En 2006, el entonces presidente Kirchner pidió en público el encarcelamiento de Martínez de Hoz. Pocos días después, el secretario de Derechos Humanos, Eduardo Luis Duhalde, solicitó la reapertura de la causa argumentando que los hechos constituían un delito de lesa humanidad. Los señores Gutheim, cuya detención merece todos los reproches de un abuso de autoridad, no fueron desaparecidos, no estuvieron en cárceles clandestinas ni fueron sometidos a tortura. Es difícil identificar su caso con un delito de lesa humanidad, salvo que se quiera aplicar esta categoría en un sentido laxo, con el objetivo de mantener abiertas causas que la Justicia decidió cerrar.

La situación de Martínez de Hoz plantea un delicado desafío al Estado de Derecho, precisamente por tratarse de Martínez de Hoz. La del ex ministro es una figura que, por razones justas o injustas -determinar esto es parte de una valoración política-, goza de una considerable impopularidad. Es decir, se trata de alguien a quien con facilidad se puede demonizar, imputándole delitos que no cometió. Es en estas situaciones cuando la aplicación de los procedimientos y la extensión de las garantías que marcan la ley y el Estado de Derecho deben ser más escrupulosas.
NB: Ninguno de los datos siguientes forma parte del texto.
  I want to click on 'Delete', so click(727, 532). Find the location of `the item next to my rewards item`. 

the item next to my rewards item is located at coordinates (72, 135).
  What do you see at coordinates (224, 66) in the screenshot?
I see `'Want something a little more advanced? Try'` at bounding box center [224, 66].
Porque suelen ser éstos los casos en los que, dada la antipatía que puede despertar un actor de la vida pública en la mayoría de sus conciudadanos, se suelen cometer las más graves injusticias. La civilización occidental consagró principios como el de la igualdad ante la ley y la presunción de inocencia, entre muchos otros, para evitar que el castigo o la absolución sean dictaminados con arreglo a la mayor o menor adhesión que despierte una figura en la muchedumbre. De lo contrario, estaríamos sustituyendo los códigos por los deseos de la masa o las encuestas de opinión.

Las expresiones del esposo de la Presidenta podrían operar como las palabras de un demagogo que pretende agitar un sentimiento de antipatía para condicionar el pronunciamiento de los jueces; en el caso Martínez de Hoz, quien está a cargo del proceso es Norberto Oyarbide. Sin embargo, en esas expresiones hubo algo más grave: sugirieron que, desde el poder, se prepara una lista de aquellos que ocuparán el lugar que hoy le cabe al ex ministro de Economía del gobierno militar.

Desde su llegada al poder, los Kirchner no han cejado en su desaforado afán de intentar construir poder a partir de promover la intolerancia, las divisiones, los enfrentamientos, las tensiones, los resentimientos y hasta el odio entre los diferentes sectores de la sociedad. Primero fueron las Fuerzas Armadas. Luego la Iglesia, las empresas privatizadas, el sector agropecuario, los medios de difusión y últimamente hasta el Poder Judicial, cuyos miembros imparciales parecen molestar sobremanera al oficialismo.

Que estas persecuciones se realicen enarbolando la bandera de los derechos humanos es más que una paradoja. Es la revelación de que, entre nosotros, el recurso a esos nobles valores se está volviendo una coartada para el combate faccioso.

La política en materia de derechos humanos del gobierno de los Kirchner ha sido siempre sesgada y parcial. Se ha enfocado solamente en perseguir los delitos cometidos en la represión al terrorismo, olvidando en paralelo a las miles de víctimas inocentes de los atentados terroristas que claman por su derecho a la verdad y a la justicia. Un nuevo capítulo parece estar próximo a abrirse. Uno que apunta a abrir otra etapa persecutoria señalando, ensuciando, persiguiendo, lastimando y procurando encarcelar a civiles.

Esto sucede en momentos en que la Argentina se desliza peligrosamente hacia un autoritarismo creciente que está reduciendo el Estado de Derecho a la categoría de mera apariencia. El deseo insaciable de perpetuación en el poder utilizando cualquier medio (y presumiblemente hasta la sed de venganza) parece no detenerse en medir costos cuando de procurar víctimas expiatorias se trata.